Il n’est pas si fréquent à l’opéra qu’interprétations scénique et musicale soient au diapason, c’est-à-dire procèdent d’une même approche, l’une servant le propos de l’autre, et inversement. Telle est la première qualité de cette nouvelle production d’Otello à l’affiche du Festival Verdi 2015. D’une part la mise en scène de Pier Luigi Pizzi, d’une beauté immobile avec ses colonnes au premier acte, son jardin géométrique au deuxième, son trône posé sur un piédestal au troisième, remplacé au quatrième par le lit de Desdemona. Décors rectilignes épris de perspective, costumes aux coupes longilignes et aux couleurs harmonieuses évoquant un orient fantasmé – le drame se déroule à Chypre, rappelons-le – scénographie classique pour une lecture respectueuse du livret, conventionnelle a-t-on envie d’écrire tant aucune idée ne vient bousculer l’ordre hiératique de la représentation.
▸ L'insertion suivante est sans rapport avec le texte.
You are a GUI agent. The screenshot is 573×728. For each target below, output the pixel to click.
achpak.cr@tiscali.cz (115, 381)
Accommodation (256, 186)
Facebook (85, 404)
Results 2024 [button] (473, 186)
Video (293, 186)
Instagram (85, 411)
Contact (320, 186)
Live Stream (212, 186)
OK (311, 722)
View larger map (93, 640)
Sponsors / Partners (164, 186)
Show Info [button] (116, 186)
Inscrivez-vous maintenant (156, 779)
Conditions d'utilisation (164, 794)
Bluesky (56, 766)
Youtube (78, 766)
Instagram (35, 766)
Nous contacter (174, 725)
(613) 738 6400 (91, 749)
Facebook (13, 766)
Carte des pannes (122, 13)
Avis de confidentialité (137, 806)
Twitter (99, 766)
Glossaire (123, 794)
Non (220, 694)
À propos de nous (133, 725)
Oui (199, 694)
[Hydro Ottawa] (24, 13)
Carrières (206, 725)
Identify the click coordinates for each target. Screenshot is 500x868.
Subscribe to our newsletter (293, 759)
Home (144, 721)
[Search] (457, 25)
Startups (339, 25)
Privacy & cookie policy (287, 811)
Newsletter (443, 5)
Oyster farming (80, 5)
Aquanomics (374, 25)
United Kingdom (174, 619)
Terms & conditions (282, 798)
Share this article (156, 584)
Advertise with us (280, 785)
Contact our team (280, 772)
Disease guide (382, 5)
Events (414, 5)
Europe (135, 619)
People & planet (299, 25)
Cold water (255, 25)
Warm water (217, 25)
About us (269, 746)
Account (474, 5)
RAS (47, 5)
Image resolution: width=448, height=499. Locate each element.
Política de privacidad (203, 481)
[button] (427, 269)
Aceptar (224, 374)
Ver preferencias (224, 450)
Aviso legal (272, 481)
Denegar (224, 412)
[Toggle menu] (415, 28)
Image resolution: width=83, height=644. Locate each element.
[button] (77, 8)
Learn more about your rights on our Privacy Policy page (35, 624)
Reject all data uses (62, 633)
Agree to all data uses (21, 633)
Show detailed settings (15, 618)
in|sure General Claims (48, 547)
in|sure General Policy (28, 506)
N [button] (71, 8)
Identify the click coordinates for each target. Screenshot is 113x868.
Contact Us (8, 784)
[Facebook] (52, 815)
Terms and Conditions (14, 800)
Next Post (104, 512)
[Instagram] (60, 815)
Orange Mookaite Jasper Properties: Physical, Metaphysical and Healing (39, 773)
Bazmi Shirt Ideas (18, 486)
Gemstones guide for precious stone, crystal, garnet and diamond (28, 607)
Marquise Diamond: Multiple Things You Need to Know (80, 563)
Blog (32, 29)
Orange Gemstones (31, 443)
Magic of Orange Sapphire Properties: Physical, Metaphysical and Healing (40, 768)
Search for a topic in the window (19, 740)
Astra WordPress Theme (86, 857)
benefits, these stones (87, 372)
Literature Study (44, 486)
D’une part donc, une interprétation théâtrale d’un classicisme éprouvé, plus esthétique que dramatique (comme souvent chez Pizzi), d’autre part la direction de Daniele Callegari, classique elle-aussi, soucieuse d’obéir à une partition complexe dont elle suit le mouvement tumultueux à la lettre. L’orchestre gronde, tempête, ricane, gémit ou caresse à propos (le fameux thème du baiser) sans que rien ne vienne renouveler notre écoute : ni propositions rythmiques, ni contrastes inédits, ni détails inhabituels, ni intentions cachées soudain révélées, Les cuivres cafouillent lors de l’arrivée des émissaires vénitiens, c’est le seul faux pas instrumental de la matinée. Le chœur du Teatro Regio démêle sans faillir l’écheveau polyphonique d’une écriture savante. Verdi en sa maturité est un orfèvre. Aucun des seconds rôles ne brigue une première place, qu’il s’agisse du Lodovico raide comme la justice de Romano Dal Zovo, de l’Emilia décapante de Gabriella Colecchia ou du Cassio de Manuel Pierattelli, jeune ténor italien aux prises avec les quelques tensions de sa partition.
© Roberto Ricci
En Otello, Carlo Ventre s’acquitte de sa mission sans ne laisser s’échapper une seule note, tel Terminator exterminant froidement un à un ses ennemis. Impressionnant mais peu émouvant jusqu’à ce qu’enfin dans la scène finale, le béton se fendille et que l’on sente derrière ce chant massif une volonté d’expression. Jago trouve en Marco Vratogna un interprète conforme aux exigences du rôle à savoir un baryton solide, libre dans l’aigu, sonore dans le grave et surtout capable de donner aux mots leur juste poids afin de dessiner un portrait satisfaisant du malfaiteur. Seule Aurelia Florian n’entre pas vraiment dans ce cadre tracé droit à la règle. D’une jeunesse séduisante, sa Desdemona est physiquement idéale mais son soprano offre deux visages contrastés : libre dans la partie supérieure du registre avec des sons épanouis et des aigus filés de toute beauté, contraint dans la partie inférieure, en mal d’assise, d’intonation et de projection. Dommage.